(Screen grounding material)
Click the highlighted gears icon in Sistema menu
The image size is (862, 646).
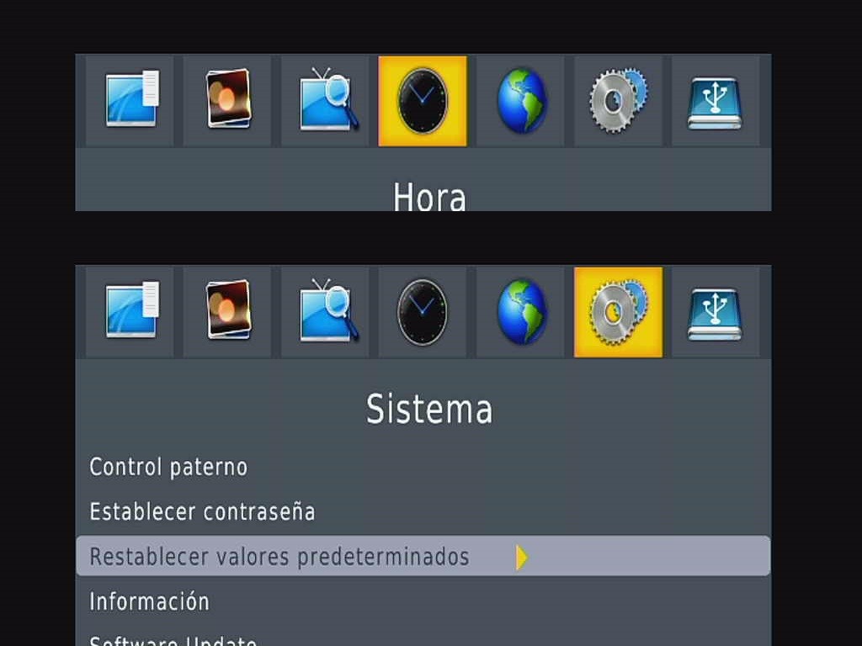coord(619,312)
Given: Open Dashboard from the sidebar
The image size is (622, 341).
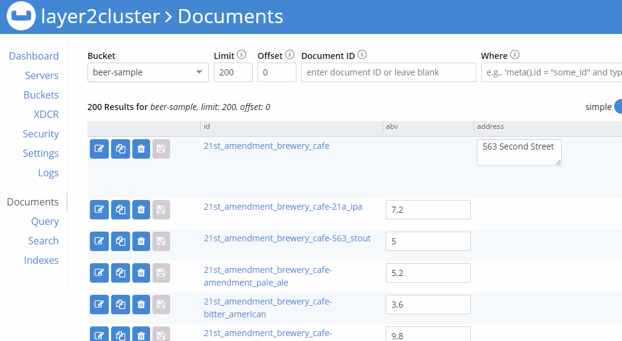Looking at the screenshot, I should coord(34,56).
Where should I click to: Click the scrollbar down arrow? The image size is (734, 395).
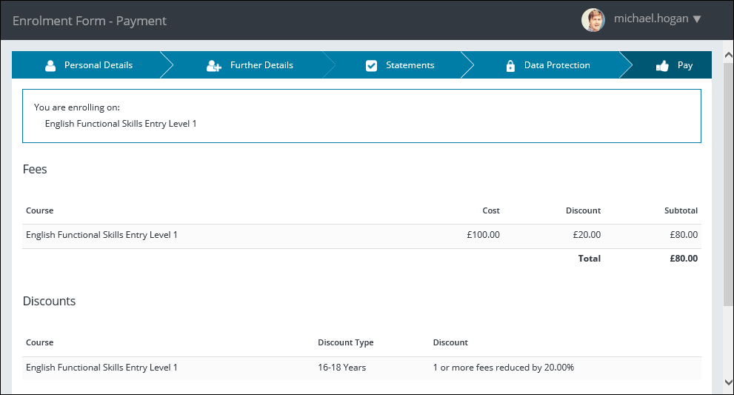coord(727,382)
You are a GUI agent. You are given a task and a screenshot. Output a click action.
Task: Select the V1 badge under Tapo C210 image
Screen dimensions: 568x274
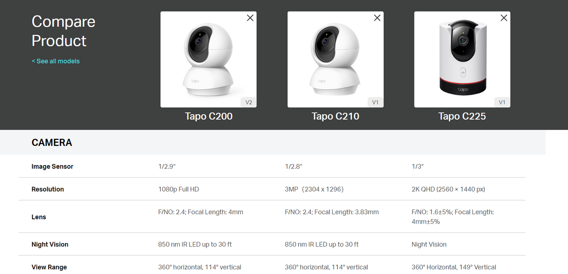[x=375, y=102]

EXERCISE: Convert the material, starting at the line that contains "You are a GUI" and continuing through the end of the material, into a Markdown table with the columns Row and Text. Put a row number in Row and the line in Text, skip blank lines, and omit the pictures.

RESPONSE TO THE TASK:
| Row | Text |
|---|---|
| 1 | You are a GUI agent. You are given a task and a screenshot. Output a click action. |
| 2 | Task: Select the V1 badge under Tapo C210 image |
| 3 | Screen dimensions: 568x274 |
| 4 | [x=375, y=102] |